Alumno rents will be £500 per month for nine months, giving £4,500 per annum. Students spend 55 per cent of their living expenses on rent.

This will leave £3,500 to feed them and other expenditure, based on them going home for Christmas and Easter and only spending 32 weeks in Colchester.

This gives £109 per week, say £125 to be generous. The number of units is 336. Multiply this by £125 and you get £1.35million - far from the £2.4million quoted by Alumno.

This is assuming they will be full, but there will be competition from the Magdalen Street facility and local student houses of multiple occupation which provides things like parking and cheaper rent, and the university-managed accommodation.

Alumno talked about 40 full-time equivalent jobs. Assuming £10 per hour for a 40-hour week, this gives £400 per week and for 52 weeks per annum it gives a total of £832,000.

Employees will pay NI and tax, earning £20,800 per annum.

Say the students spend 75 per cent of their net disposable income in town.

That would be about £1-million, before paying the 40 full-time equivalent jobs, less ten per cent from NI etc. This gives £1.7million.

That leaves £3.1million of the stated Alumno total of £4.8million coming from hotel guests, with room rents going to Travel Lodge.

Assuming 360 nights are fully booked, this gives £86,000 per night so guests will have to spend £100 per night in town.

The occupation rate is likely to be 66 per cent so the local spend is £130 per night. This isn’t realistic.

The Alumno figure of £4.8-million is a gross overestimate.

A study of independent student accommodation and budget hotels from Travel Lodge would have been prudent before the cabinet went “all in” on the plans.

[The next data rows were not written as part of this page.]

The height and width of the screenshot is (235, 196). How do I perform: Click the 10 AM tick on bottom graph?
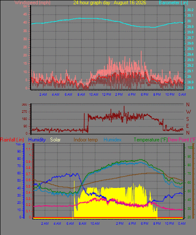[95, 223]
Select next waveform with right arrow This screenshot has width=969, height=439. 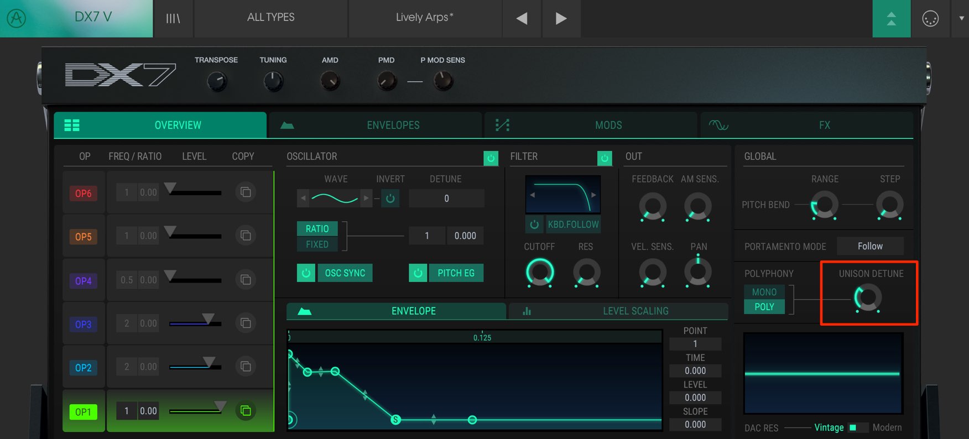pyautogui.click(x=366, y=198)
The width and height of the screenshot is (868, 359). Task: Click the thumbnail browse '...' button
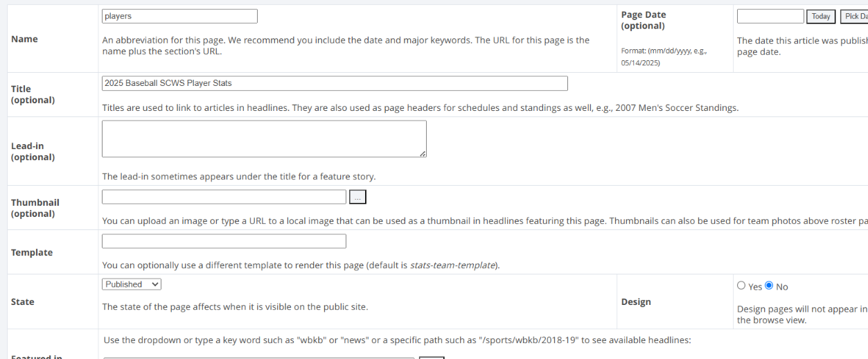click(357, 198)
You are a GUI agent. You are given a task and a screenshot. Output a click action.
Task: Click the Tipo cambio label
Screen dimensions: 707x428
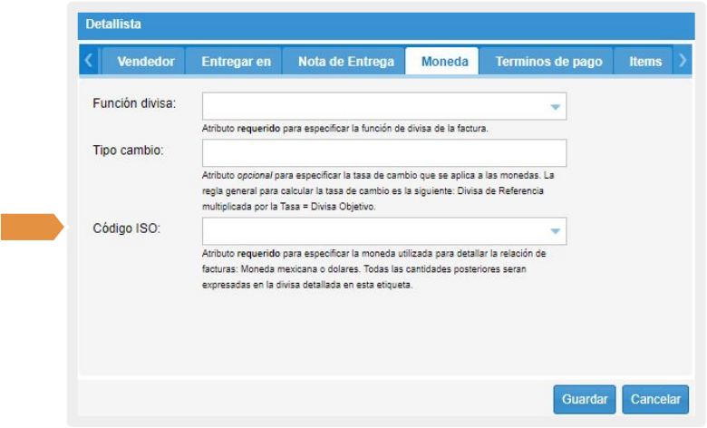[128, 150]
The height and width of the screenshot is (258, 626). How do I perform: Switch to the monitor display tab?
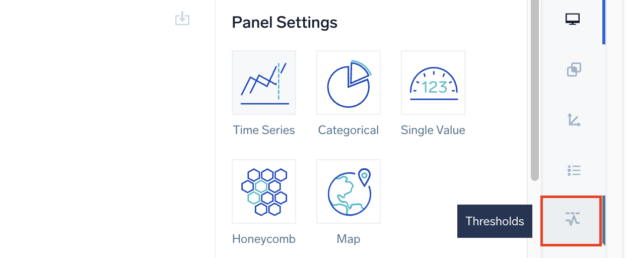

The Travel Lodge hotels business plan for less than 100 rooms is to use most rooms for council-funded homeless families on B&B. Their spending is low.

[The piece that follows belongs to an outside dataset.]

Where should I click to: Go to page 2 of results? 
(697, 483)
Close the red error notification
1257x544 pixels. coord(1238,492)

Most of this is academic as neither the student flats nor the cheap hotel are likely to attract more people to Colchester.

There is no shortage of such accommodation in the town.

Students will still come and spend their money in and around the area and there is no shortage of hotel accommodation for visitors.

What we need is to develop our historic and cultural assets to attract more visitors.

Forget planning issues. The key point is the council decision to give Alumno a 250-year lease, plus loads of help to get rid of inconvenient rights of way and a binding covenant with Essex County Council.

Alumno is the third company the council have given most favoured nation status to after the two previous ones backed out.

Even if we had to wait another five or ten years for the investment, we should have found a better, more viable and long-term money generation plan than this one.